Our sympathies must go to Paolo Pinamonti, tasked with the
idea of putting together a coherent 2013-14 season at Teatro de la
Zarzuela. He must carry forward a history of over 150 years history of
musico-theatrical innovation, while simultaneously satisfying a loyal, older
public which “knows what it wants”, trying to attract new
audiences, and interesting schoolchildren in the genre itself and the work of
the building. All this at a time and place when there is no money to spend on
the arts, or anything else. Truly he is not to be envied.

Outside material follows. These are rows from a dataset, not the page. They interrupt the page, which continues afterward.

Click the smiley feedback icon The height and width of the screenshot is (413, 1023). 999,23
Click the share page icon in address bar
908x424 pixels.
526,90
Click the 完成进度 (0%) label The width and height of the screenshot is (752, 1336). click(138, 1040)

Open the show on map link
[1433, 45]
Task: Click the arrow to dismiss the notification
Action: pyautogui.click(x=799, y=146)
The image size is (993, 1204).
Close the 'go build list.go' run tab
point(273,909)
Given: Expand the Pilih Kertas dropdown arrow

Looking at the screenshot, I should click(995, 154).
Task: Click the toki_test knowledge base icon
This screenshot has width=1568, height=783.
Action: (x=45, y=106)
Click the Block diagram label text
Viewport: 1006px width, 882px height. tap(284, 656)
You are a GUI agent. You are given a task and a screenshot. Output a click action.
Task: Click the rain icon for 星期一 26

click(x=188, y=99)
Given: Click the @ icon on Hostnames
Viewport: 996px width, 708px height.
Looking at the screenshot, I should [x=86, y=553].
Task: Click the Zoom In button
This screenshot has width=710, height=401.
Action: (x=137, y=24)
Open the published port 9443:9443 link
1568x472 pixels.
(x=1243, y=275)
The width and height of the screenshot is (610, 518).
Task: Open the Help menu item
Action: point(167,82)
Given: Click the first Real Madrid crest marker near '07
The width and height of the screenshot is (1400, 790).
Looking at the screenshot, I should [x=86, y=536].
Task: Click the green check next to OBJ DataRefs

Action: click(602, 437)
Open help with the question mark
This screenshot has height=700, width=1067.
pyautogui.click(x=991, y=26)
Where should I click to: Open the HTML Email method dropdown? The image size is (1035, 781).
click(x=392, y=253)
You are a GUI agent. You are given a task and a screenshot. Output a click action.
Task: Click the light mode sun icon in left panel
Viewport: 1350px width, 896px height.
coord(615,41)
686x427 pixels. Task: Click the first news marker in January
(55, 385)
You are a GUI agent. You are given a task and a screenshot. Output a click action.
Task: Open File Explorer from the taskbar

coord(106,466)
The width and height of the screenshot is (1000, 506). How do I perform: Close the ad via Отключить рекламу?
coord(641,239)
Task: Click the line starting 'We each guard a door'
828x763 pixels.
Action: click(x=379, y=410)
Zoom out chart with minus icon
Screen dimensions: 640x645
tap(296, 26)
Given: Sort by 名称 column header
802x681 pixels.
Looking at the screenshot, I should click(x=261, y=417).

To what extent have he and his
planning team succeeded in squaring the circles? Looking first at the main
meat, most people will be delighted to see a new Curro Vargas promised
(Feb-Mar 2014) to be staged by the globetrotting English director Graham
Vick. Chapí’s three-act epic has been too long absent, and
following the innovative production of Viento es la dicha de Amor
we’ll have another intriguing Baroque confection drawn from the
tonos of Juan Hidalgo and his contemporaries, under the title De lo
humano … y lo divino [Anatomía de las pasiones] (May
2014), with the Capilla de Música Santa María under
musical director Carlos Mena. For nostalgic purposes – and box
office bliss! – there is the umpteenth revival of Emilio
Sagi’s rather tired 1990 production of La del manojo de rosas
(December 2013-January 2014).
That’s it for single,
integrated shows. The remainder of the staged programme consists of two
particularly silly examples of double bills. Now double bills are a great
thing, and highly appropriate for a genre many of whose greatest riches are of
short, género chico dimensions. But double bills have to make
sense, and neither of these do. To stick La verbena de la Paloma with
Falla’s Los amores de la Inés has antiquarian interest only
– if it weren’t for the name on the cover nobody would bother to
stage such a musically and dramatically faceless squib as this great
composer’s least convincing juvenilia. It’s pure snobbery to spend
money on this whilst being blind to the many short Bretón zarzuelas
which most people who love his masterpiece La verbena… would die
to see. The excellent director José Carlos Plaza will have his
work cut out with Falla’s nullity, though at least it is very short.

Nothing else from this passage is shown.